**Requirement**
Copy out, word for word, the lines running from the start of the records through the line that contains "tap(353, 217)", including both of those lines.

Records drawn from a data source:
<<<<

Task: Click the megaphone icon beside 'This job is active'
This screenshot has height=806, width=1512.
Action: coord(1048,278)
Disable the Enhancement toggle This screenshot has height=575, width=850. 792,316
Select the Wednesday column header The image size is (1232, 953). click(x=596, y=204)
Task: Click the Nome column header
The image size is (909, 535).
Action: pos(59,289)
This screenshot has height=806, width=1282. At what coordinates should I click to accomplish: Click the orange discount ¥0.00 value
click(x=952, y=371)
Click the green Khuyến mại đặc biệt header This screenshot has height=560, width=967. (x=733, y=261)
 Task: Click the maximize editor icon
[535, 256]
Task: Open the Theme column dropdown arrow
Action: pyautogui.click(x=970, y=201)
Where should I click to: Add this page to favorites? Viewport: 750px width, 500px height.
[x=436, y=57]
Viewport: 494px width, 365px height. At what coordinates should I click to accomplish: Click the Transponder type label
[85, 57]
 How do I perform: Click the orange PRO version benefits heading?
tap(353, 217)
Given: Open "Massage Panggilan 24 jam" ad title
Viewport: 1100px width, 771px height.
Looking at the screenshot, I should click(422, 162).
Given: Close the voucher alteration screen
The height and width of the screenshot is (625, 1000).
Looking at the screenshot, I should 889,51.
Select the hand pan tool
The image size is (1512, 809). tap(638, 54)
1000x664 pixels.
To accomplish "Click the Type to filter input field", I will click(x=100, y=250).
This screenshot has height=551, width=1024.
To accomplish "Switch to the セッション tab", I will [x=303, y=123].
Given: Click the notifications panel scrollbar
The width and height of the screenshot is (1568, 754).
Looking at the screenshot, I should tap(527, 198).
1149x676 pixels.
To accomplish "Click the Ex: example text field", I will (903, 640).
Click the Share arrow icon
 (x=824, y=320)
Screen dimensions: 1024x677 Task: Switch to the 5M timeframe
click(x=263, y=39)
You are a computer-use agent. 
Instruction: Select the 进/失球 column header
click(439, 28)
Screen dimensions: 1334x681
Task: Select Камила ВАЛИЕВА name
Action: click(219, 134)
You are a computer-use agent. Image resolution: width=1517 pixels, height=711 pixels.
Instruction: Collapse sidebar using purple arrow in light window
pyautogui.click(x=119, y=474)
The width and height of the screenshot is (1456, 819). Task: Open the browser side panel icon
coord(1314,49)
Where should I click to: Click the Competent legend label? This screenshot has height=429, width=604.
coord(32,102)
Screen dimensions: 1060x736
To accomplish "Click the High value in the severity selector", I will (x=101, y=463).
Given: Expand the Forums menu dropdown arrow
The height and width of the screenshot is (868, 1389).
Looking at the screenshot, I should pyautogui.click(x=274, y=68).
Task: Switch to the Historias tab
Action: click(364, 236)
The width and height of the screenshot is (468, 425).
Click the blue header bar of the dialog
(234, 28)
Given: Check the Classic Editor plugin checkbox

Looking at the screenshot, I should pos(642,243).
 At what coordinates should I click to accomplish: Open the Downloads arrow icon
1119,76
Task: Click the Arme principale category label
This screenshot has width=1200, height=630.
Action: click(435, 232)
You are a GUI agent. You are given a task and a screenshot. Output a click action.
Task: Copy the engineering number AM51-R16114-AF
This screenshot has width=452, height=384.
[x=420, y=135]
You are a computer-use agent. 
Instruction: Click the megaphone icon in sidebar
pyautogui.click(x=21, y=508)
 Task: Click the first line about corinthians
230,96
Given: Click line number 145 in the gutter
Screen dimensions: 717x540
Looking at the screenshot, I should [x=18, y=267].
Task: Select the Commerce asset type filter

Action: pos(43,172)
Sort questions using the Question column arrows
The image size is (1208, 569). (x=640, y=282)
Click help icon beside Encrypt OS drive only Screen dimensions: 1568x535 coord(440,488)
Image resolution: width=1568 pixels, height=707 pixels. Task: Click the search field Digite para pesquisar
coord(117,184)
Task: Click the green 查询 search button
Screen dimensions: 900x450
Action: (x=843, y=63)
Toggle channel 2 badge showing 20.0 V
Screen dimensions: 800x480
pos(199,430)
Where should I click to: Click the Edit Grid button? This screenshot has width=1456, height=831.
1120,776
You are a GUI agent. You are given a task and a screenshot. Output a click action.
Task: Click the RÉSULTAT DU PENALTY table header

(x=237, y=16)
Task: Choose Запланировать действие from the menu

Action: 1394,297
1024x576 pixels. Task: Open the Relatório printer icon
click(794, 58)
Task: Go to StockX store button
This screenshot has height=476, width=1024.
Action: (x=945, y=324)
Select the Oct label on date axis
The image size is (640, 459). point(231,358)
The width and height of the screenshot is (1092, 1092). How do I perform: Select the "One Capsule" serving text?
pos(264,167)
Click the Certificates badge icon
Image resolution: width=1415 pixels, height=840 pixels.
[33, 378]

>>>>

**Result**
Task: Click the megaphone icon beside 'This job is active'
This screenshot has height=806, width=1512.
Action: coord(1048,278)
Disable the Enhancement toggle This screenshot has height=575, width=850. 792,316
Select the Wednesday column header The image size is (1232, 953). click(x=596, y=204)
Task: Click the Nome column header
The image size is (909, 535).
Action: pos(59,289)
This screenshot has height=806, width=1282. At what coordinates should I click to accomplish: Click the orange discount ¥0.00 value
click(x=952, y=371)
Click the green Khuyến mại đặc biệt header This screenshot has height=560, width=967. (x=733, y=261)
 Task: Click the maximize editor icon
[535, 256]
Task: Open the Theme column dropdown arrow
Action: pyautogui.click(x=970, y=201)
Where should I click to: Add this page to favorites? Viewport: 750px width, 500px height.
[x=436, y=57]
Viewport: 494px width, 365px height. At what coordinates should I click to accomplish: Click the Transponder type label
[85, 57]
 How do I perform: Click the orange PRO version benefits heading?
tap(353, 217)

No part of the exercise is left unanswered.